El viejo agarró la mano de Xar y la estrechó calurosamente.

—Haz el favor de darle recuerdos míos...

Xar apartó la mano al instante y dirigió la vista hacia ella; percibió con disgusto la debilidad de los signos allí donde el agua de Chelestra había tocado la piel.

—De modo que he de darle a Haplo, un patryn, recuerdos de un sartán... —Se secó la mano en la ropa y añadió—; Así pues, mi enviado es un traidor, como vengo sospechando desde hace mucho tiempo.

—No, Señor del Nexo, te equivocas —replicó el prisionero en tono franco y bastante apenado—. De todos los patryn, Haplo es el más leal a ti. Él os salvará a ti y a tu pueblo, si le concedes la oportunidad.
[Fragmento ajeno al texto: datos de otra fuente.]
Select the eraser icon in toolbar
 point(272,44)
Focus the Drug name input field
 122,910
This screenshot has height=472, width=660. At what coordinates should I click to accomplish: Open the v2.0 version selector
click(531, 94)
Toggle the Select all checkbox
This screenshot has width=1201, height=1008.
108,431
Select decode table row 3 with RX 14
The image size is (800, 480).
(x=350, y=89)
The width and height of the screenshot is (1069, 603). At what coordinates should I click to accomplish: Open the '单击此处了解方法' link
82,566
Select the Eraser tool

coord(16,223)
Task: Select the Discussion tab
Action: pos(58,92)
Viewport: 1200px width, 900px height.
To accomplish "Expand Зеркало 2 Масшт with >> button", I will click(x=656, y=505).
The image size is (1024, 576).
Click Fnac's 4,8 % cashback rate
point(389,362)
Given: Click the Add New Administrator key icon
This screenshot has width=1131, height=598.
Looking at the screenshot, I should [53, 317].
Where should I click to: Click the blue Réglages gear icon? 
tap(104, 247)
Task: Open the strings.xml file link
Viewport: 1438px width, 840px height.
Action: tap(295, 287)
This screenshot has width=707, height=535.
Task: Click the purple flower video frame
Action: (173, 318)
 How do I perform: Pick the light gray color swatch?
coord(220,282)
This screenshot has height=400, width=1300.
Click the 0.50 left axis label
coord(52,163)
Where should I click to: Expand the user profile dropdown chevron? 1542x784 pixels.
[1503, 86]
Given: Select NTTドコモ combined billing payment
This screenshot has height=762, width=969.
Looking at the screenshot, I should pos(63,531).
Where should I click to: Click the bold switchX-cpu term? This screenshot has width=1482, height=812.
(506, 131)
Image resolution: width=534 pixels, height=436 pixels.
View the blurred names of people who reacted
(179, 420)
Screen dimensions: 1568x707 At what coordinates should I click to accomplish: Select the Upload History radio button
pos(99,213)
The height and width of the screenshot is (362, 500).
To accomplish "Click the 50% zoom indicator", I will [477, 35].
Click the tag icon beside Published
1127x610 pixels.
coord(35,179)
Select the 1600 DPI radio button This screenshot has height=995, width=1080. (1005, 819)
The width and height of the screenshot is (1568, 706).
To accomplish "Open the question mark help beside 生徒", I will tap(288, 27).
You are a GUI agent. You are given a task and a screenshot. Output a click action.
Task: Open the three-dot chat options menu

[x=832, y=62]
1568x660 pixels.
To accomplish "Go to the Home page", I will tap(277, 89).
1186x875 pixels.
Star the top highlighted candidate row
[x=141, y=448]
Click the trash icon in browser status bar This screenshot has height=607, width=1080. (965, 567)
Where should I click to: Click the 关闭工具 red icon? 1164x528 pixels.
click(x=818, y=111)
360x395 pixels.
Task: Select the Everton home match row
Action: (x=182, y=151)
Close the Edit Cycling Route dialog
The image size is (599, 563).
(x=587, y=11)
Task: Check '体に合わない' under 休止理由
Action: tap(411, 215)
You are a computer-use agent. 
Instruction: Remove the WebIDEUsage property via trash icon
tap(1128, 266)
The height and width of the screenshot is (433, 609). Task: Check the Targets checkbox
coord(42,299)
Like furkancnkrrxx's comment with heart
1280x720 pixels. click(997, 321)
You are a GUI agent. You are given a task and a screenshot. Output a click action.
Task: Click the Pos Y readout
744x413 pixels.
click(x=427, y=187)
—¿Que él me salvará? ¿A mí? —Xar se quedó boquiabierto de asombro. Por fin, sonrió tétricamente—. Será mejor que se preocupe de salvarse a sí mismo. Lo mismo que deberías hacer tú, sartán. ¿Qué sabes de la Séptima Puerta?

—La ciudadela—dijo el viejo.

—¿Qué? —Inquirió Xar con fingida despreocupación—. ¿Qué has dicho de la ciudadela?

El prisionero abrió la boca, dispuesto a responder, cuando de pronto soltó un grito de dolor, como si hubiera recibido una patada.

—¿Por qué has hecho eso? —exclamó, volviéndose en redondo y dirigiéndose al vacío—. No he dicho nada que... Bueno, por supuesto, pero pensaba que tú... ¡Oh, muy bien!

Con gesto mohíno, se volvió otra vez y dio un respingo al ver a Xar.

—¡Oh, hola! ¿Nos han presentado?

—¿Qué has dicho de la ciudadela? —repitió Xar. El Señor del Nexo tenía la certeza de haber oído algo acerca de una ciudadela, pero no era capaz de recordar qué.

—¿La ciudadela? ¿Qué ciudadela? —El anciano prisionero parecía desconcertado.

Xar emitió un suspiro.

—Te he preguntado por la Séptima Puerta y tú has mencionado la ciudadela.

—Pero no está ahí. Rotundamente, no —aseguró el viejo con un enérgico gesto de cabeza. Ganó tiempo dirigiendo la mirada con aire nervioso a todos los rincones de la celda y, por fin, añadió en voz alta—: Lo lamento por Bane.